Cyprus’s banks have been closed since last Saturday. They were to reopen today, but are now to remain shuttered until Tuesday as the government tries to hammer out a revised bailout plan.
The previous plan, whose centrepiece was a tax on bank deposits that would have raised €5.8-billion, was overwhelmingly rejected in a parliamentary vote Tuesday night. The EU and the IMF have agreed to contribute €10-billion to the bailout as long as Cyprus contributes €5.8-billion, though it is not insisting it come from a deposit tax.
Reacting to the rejection, the finance ministers of the 17-member euro zone, known as the Eurogroup, said they were ready to continue negotiations toward a deal while “respecting the parameters defined earlier.” They also agreed on guaranteeing deposits below the €100,000 level.
As news of the ECB’s ultimatum rippled through the country, Cypriots lined up at ATMs to withdraw whatever money they could. Not all machines had enough banknotes to meet demand. In Nicosia, stores were largely empty as Cypriots tried to conserve cash. For those still shopping, credit cards were the preferred form of payment.

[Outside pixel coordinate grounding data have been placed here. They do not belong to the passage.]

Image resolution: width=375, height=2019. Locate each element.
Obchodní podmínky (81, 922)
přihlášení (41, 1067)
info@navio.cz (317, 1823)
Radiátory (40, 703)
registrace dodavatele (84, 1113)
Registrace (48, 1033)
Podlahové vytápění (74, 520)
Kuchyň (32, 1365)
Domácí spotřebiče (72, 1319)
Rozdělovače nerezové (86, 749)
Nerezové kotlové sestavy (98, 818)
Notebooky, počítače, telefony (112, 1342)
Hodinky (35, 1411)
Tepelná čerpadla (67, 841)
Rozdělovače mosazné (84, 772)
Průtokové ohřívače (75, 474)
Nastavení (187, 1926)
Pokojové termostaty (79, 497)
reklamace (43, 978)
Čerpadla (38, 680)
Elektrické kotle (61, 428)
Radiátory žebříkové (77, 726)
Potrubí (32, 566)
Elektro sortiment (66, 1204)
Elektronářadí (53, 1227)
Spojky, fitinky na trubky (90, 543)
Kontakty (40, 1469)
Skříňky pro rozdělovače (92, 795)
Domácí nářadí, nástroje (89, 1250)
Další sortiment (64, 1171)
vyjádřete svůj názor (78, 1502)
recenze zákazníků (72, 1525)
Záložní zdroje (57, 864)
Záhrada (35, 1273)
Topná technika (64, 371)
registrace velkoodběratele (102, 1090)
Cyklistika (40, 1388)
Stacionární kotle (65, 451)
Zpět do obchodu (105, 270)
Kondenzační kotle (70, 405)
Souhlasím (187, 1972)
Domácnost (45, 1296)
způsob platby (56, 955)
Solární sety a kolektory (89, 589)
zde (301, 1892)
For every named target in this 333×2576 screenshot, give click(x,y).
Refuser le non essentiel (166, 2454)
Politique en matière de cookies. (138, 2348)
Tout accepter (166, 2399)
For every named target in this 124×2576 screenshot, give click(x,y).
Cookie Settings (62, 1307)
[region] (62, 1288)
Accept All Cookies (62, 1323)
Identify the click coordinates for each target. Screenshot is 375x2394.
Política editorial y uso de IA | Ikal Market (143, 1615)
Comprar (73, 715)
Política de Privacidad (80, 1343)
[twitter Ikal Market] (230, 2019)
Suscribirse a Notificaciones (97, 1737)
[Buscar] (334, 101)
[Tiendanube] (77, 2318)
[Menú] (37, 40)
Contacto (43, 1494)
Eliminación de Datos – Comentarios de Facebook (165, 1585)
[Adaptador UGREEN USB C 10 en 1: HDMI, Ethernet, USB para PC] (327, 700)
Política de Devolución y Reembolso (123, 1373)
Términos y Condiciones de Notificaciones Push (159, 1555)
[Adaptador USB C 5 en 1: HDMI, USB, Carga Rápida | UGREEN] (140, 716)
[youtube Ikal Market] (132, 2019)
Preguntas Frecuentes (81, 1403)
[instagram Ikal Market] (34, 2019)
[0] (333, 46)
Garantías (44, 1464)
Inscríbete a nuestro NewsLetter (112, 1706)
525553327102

Even if the banking system is propped up, there are serious doubts that the banks will remain viable.
On Thursday, the government appeared to have given up on reviving the deposit tax, which would have shaved 6.75 per cent off deposits under €100,000 and 9.9 per cent of those over that. The proposed tax – unprecedented among European bailouts – enraged Cypriots.
“We didn’t discuss a [deposit] haircut and we are not reverting to it,” parliamentary house speaker Yiannakis Omirou told reporters.
The new idea, he said, is to create a “solidarity fund” that would bundle state assets to back an emergency bond issue.